- **What is expected**: Reproduce the rows from the line containing "You are a GUI" through the end of the rows, inclusive, with the requests included and the pictures left out. Scale every coordinate in the answers by 0.35 and round to whole numbers, rounding halves up, while leaving all numbers in the requests unchanged.

_____

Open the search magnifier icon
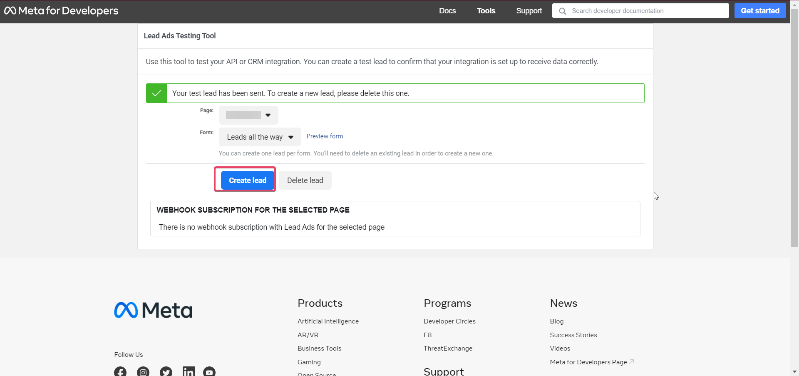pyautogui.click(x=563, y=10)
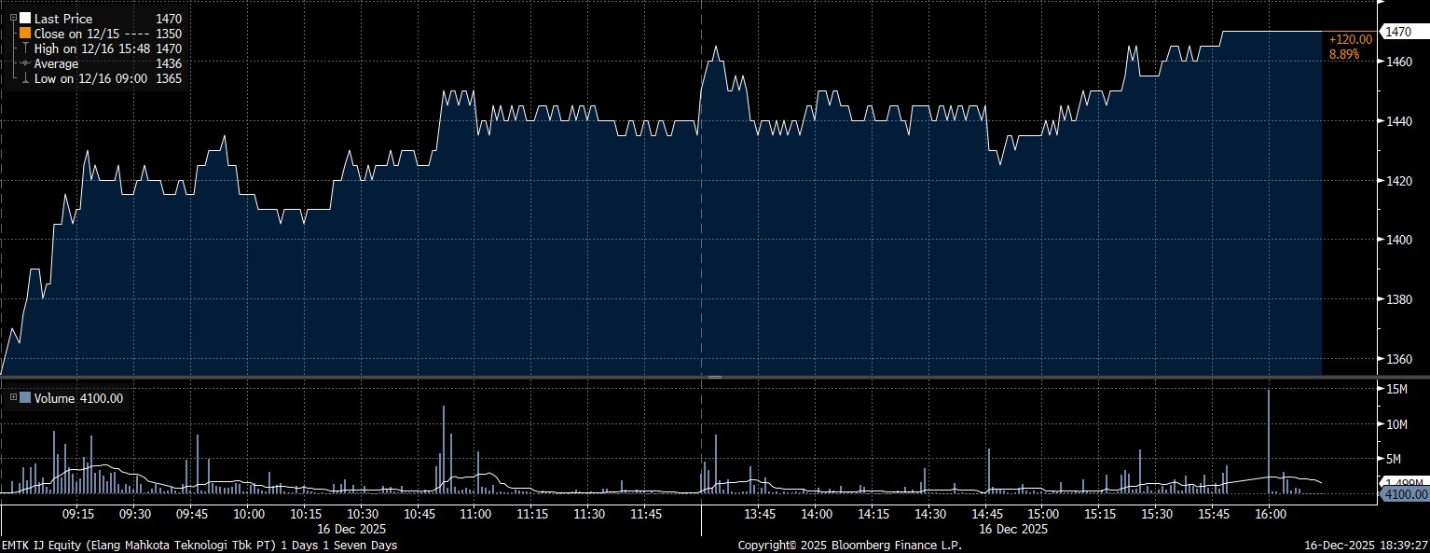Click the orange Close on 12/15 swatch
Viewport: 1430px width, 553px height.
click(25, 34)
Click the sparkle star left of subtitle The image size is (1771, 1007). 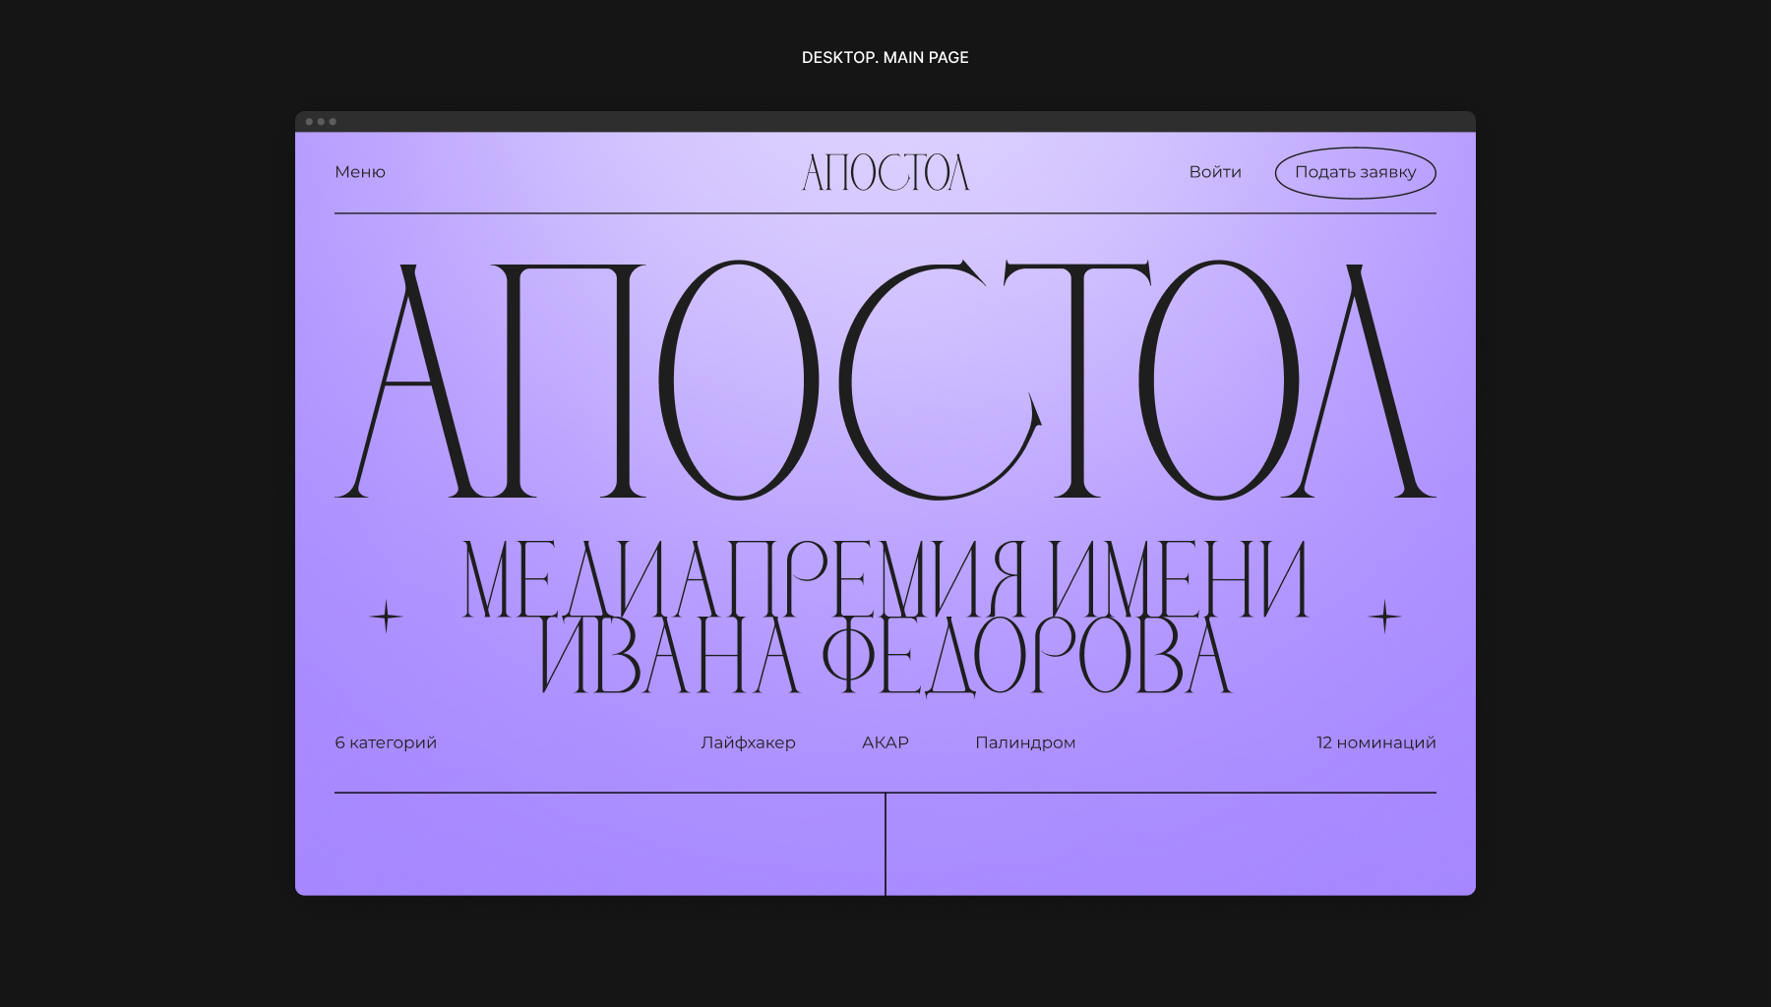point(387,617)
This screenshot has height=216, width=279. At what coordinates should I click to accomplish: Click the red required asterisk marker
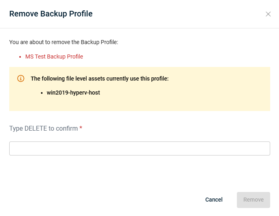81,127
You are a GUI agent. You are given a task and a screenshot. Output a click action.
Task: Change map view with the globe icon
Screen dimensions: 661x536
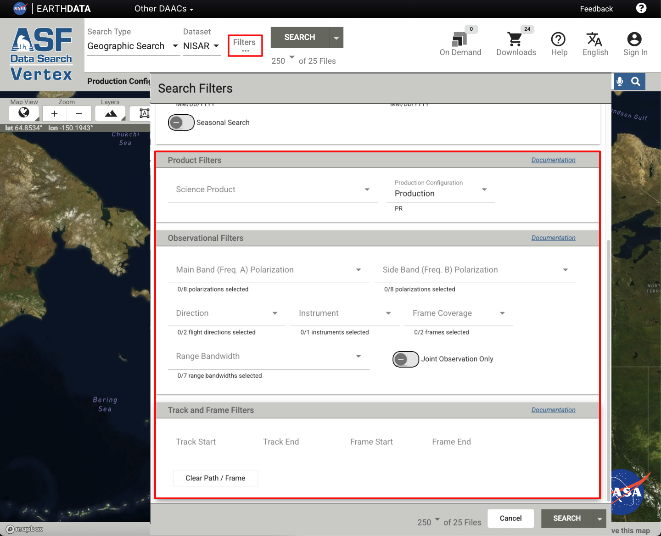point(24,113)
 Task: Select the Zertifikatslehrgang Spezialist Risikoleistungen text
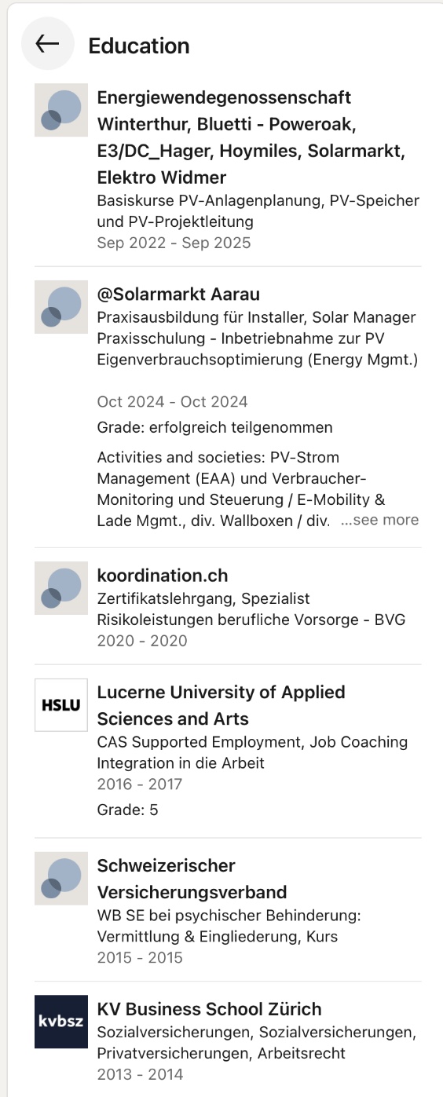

_____

- **Finished exercise**:
You are a GUI agent. You are given a task and a screenshot. Output a click action.
Task: Change map view with the globe icon
Screen dimensions: 661x536
point(8,40)
 Task: Select the Zertifikatslehrgang Spezialist Risikoleistungen text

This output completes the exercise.